Facts About the San Diego City Council’s Proposed $5,000 Per Bedroom Vacation Rental Tax
San Diegans are already paying more for everything. Councilmember Sean Elo-Rivera is proposing a $5,000 per-bedroom, per-year tax on vacation rentals. This won’t build a single new unit of housing – it just raises costs for families and threatens neighborhood jobs. Let’s fix affordability without punishing locals or shrinking our visitor economy.
What Councilmember Elo-Rivera’s Proposal Does:
- Imposes a new $5,000 per-bedroom annual tax on vacation rentals
- Claims the money will be used for the “general fund”, with no guarantee that the money will improve housing affordability or anything else for residents. Politicians can use it on nearly anything, including their own office spending.
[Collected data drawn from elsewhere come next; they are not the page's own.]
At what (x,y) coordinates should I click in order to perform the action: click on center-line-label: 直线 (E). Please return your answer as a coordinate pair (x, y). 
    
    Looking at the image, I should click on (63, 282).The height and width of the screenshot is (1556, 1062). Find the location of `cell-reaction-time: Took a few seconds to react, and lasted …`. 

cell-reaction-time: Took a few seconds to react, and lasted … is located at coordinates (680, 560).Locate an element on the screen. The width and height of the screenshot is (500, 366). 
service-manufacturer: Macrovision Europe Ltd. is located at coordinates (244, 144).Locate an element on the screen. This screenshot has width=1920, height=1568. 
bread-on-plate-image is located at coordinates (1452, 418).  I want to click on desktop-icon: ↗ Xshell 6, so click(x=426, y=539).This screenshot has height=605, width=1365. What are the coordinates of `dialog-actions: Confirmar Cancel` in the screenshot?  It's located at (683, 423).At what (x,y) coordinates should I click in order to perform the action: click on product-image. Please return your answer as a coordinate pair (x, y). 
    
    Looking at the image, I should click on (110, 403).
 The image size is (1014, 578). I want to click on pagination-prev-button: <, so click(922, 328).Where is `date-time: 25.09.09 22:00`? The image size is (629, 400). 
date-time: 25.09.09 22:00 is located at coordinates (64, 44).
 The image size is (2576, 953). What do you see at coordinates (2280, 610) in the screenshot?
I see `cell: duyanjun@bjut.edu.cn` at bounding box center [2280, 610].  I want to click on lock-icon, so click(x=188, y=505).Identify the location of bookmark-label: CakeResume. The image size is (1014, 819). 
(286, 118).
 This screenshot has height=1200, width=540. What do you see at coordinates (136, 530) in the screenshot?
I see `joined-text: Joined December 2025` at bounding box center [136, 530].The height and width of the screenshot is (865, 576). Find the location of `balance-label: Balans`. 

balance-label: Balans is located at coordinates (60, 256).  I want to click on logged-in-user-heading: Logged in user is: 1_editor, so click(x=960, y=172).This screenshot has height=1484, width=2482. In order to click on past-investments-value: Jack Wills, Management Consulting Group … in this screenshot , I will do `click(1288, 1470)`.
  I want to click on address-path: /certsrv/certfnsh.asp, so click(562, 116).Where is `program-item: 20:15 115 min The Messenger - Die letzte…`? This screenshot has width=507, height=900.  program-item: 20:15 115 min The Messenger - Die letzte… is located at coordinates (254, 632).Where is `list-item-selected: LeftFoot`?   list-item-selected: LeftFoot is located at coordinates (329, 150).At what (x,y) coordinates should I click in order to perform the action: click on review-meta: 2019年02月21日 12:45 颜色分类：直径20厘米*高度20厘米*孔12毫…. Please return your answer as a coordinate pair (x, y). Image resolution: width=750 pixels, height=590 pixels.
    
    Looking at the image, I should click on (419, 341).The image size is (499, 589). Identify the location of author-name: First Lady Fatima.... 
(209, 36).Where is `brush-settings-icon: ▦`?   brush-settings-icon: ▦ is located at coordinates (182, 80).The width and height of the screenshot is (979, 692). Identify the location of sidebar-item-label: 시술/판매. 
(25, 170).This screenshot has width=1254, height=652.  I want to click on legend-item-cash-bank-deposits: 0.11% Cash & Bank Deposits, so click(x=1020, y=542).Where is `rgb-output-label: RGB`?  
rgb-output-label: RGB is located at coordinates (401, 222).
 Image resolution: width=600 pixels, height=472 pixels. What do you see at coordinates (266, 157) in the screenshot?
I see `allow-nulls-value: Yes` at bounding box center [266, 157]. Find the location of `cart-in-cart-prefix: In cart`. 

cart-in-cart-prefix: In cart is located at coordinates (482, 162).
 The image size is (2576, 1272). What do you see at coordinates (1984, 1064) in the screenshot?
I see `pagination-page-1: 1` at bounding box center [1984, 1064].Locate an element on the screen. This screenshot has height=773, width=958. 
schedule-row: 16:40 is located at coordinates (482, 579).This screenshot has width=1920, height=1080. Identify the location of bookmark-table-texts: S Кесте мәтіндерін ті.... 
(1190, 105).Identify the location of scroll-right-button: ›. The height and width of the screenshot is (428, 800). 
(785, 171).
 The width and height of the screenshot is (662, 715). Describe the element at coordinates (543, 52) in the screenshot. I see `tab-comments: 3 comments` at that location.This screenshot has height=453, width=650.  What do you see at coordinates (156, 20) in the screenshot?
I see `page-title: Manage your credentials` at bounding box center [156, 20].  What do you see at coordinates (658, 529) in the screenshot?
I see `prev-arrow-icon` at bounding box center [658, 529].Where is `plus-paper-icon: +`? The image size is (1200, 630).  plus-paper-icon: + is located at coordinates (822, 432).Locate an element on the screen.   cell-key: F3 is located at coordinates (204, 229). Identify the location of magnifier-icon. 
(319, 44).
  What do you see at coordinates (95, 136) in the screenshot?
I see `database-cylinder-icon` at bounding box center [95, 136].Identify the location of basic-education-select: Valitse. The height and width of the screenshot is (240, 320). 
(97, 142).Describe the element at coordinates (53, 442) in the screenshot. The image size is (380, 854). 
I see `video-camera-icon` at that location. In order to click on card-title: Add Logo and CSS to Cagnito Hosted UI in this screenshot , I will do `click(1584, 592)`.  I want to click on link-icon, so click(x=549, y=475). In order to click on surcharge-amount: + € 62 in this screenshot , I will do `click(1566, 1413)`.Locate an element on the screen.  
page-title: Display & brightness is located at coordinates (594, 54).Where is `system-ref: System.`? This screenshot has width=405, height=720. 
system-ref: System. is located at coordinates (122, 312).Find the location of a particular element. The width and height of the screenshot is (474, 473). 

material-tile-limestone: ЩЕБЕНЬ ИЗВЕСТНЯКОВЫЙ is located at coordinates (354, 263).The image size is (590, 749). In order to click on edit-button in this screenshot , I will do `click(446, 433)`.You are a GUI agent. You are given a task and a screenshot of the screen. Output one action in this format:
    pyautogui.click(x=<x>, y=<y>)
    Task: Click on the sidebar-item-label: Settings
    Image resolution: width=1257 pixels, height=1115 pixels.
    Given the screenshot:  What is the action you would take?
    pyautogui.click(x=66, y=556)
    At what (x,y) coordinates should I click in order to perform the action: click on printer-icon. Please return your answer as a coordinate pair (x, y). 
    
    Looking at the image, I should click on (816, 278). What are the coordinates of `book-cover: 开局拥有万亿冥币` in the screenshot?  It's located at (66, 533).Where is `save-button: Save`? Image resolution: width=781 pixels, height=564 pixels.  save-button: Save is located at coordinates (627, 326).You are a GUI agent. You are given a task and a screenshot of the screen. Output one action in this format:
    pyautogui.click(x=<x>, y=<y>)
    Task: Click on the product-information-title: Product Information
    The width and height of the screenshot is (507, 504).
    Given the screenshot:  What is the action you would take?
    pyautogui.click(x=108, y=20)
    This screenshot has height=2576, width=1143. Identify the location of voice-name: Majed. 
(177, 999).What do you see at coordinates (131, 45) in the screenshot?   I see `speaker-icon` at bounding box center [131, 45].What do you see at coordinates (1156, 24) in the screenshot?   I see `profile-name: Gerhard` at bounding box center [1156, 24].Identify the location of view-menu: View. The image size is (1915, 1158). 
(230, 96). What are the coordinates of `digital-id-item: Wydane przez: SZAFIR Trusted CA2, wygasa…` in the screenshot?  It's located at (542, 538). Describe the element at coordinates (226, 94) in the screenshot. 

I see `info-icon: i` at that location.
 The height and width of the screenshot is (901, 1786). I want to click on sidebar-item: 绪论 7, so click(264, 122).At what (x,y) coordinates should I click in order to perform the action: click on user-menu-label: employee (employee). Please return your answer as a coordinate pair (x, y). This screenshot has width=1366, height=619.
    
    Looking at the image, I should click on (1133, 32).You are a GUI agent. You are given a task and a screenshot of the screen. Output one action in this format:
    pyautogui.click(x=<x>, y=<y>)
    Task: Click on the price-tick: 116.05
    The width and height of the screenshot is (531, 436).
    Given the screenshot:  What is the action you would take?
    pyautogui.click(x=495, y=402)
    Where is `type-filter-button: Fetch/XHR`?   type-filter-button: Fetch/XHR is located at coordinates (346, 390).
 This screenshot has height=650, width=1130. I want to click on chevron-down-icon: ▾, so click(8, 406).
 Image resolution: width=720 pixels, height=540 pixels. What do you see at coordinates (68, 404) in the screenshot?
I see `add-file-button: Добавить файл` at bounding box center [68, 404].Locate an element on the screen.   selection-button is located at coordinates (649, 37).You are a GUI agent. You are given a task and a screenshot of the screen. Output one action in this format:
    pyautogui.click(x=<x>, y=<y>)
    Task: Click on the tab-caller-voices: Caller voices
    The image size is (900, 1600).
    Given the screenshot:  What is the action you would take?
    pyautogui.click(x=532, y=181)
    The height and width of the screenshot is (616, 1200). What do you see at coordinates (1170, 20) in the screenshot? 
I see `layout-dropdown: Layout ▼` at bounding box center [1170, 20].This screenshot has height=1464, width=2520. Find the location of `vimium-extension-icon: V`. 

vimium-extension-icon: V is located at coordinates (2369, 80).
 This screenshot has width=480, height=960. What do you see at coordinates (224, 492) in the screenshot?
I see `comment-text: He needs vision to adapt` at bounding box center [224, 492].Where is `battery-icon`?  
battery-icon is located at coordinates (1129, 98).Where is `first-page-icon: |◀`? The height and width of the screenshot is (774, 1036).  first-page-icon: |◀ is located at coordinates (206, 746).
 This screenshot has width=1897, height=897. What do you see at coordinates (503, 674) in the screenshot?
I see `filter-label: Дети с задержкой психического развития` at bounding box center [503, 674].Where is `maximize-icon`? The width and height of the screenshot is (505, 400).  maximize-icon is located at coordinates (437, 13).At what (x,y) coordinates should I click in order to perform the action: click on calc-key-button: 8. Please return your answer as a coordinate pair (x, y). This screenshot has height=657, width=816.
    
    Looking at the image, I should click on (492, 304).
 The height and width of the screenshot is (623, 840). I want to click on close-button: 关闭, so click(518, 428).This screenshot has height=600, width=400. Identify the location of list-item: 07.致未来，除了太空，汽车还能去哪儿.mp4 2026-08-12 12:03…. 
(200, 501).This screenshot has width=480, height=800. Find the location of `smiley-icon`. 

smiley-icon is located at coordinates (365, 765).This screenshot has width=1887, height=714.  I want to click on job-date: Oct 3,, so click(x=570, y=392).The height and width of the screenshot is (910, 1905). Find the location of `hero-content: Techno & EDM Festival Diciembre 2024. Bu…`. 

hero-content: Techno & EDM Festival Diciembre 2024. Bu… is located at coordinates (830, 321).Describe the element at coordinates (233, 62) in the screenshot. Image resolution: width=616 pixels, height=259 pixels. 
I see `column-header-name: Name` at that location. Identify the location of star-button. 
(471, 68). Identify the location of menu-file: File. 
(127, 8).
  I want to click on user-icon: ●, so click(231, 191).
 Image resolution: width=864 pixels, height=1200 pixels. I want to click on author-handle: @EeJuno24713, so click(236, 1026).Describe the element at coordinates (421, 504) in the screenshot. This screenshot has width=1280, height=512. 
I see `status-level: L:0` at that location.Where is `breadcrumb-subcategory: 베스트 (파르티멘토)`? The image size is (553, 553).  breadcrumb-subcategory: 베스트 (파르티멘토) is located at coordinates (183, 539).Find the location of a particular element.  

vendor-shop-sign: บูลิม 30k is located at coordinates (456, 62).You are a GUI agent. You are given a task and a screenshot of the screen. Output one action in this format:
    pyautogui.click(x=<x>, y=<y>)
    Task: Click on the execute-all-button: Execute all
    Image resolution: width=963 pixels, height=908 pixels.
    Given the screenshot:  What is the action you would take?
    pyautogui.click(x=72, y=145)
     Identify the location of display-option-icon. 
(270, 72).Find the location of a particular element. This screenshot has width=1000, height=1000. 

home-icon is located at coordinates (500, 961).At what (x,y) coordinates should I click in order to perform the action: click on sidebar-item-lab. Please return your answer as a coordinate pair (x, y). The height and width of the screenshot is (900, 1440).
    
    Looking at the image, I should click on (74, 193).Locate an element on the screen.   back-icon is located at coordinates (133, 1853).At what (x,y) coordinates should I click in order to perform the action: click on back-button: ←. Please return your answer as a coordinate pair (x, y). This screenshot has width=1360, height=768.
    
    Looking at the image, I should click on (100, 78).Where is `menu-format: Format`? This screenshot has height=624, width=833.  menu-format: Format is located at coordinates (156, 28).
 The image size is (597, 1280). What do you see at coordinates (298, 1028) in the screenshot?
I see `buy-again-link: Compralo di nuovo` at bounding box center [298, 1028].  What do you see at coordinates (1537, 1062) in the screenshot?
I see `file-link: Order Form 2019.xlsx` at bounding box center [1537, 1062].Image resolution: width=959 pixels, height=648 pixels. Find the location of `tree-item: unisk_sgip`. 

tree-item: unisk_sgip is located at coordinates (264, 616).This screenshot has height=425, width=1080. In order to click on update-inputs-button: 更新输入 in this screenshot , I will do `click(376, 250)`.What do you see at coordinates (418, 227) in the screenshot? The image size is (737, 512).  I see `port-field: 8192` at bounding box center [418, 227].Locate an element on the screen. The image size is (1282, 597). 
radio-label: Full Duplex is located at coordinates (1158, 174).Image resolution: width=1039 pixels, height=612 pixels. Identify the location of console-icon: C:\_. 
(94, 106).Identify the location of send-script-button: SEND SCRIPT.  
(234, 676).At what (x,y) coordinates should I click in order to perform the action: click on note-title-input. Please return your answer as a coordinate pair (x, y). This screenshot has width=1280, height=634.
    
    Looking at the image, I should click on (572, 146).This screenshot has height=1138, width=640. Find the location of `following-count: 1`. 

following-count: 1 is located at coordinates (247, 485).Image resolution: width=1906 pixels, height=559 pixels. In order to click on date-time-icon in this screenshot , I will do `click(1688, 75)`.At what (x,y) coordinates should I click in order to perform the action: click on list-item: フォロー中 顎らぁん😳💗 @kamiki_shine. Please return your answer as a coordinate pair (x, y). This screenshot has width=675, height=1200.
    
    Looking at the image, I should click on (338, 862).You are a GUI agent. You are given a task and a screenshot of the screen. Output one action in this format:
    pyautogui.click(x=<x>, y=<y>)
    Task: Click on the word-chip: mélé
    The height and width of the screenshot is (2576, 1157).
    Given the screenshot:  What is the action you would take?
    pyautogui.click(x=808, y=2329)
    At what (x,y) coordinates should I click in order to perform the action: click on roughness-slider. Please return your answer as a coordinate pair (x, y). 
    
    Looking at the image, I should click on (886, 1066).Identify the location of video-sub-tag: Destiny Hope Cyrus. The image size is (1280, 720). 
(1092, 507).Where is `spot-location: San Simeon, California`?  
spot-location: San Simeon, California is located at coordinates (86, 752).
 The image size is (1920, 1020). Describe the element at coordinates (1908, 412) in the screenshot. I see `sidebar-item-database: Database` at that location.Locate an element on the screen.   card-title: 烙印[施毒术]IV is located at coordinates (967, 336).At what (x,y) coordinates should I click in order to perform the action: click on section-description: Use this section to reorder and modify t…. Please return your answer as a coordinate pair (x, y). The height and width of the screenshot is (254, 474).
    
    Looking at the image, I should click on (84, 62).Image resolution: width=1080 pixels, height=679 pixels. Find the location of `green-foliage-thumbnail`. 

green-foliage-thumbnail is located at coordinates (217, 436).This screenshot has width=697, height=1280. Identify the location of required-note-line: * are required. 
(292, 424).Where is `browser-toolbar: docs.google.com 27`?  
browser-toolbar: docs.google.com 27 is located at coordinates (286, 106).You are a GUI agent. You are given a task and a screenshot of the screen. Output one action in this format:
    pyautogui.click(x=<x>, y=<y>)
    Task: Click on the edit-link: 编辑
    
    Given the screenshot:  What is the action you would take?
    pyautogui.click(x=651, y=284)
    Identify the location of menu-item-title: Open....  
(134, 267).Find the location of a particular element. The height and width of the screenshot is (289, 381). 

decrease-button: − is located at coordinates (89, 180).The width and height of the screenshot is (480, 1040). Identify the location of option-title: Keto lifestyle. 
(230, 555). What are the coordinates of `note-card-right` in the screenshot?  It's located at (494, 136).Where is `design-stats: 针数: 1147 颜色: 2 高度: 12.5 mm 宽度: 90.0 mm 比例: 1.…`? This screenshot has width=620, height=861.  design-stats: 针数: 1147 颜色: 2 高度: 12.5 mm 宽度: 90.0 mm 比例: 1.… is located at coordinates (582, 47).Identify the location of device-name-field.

- Adds another costly layer of expenses after many recent fee hikes, without creating housing.
Why it Hurts San Diegans:
- Enough is Enough: New trash fees, higher parking fees, proposals to charge for using beaches and Balboa Park, and other hikes are already straining. This adds thousands more per property, every year.
- Punishes Locals: Hosts are regular, local San Diegans: retirees, teachers, and military families, who rely on a rental home to help make ends meet. The majority of short-term rental hosts are full-time San Diego residents.
- Fewer Visitors, Fewer Jobs: When rentals go offline, neighborhoods and small businesses lose guest spending, and the City will collect less in existing visitor taxes.
- Doesn’t Create Housing: This tax doesn’t add a single home. It’s a costly experiment that repeats the pattern of more taxes, few results.
The Harm, By the Numbers:
- The amount of this tax is so high that it would lead many rentals to shut down entirely. The city could lose tens of millions of dollars in tourism occupancy tax hosts are already paying, which currently helps fund police, fire, libraries, and parks.
- The majority of hosts impacted are full-time San Diegans who rely on this income to make ends meet. It’s an unfair, targeted tax on thousands of hard-working San Diegans who can’t afford it.
What Should City Council Do Instead, the Better Path:
San Diegans need policies that lower the cost of living, not increase it more:
- Stop Making San Diego More Expensive: stop raising fees and taxes that hit families (parking, parks & rec, special events, property-based taxes).
- Real Supply Solutions: Streamline permits and speed up housing where it’s planned, rather than taxing local San Diegans.
- Focus on Accountability First: Measure results, audit existing funds, and prioritize effectiveness over new taxes that hurt San Diegans.
- Targeted enforcement: Enforce rules that protect neighborhoods without punishing compliant hosts who follow the rules.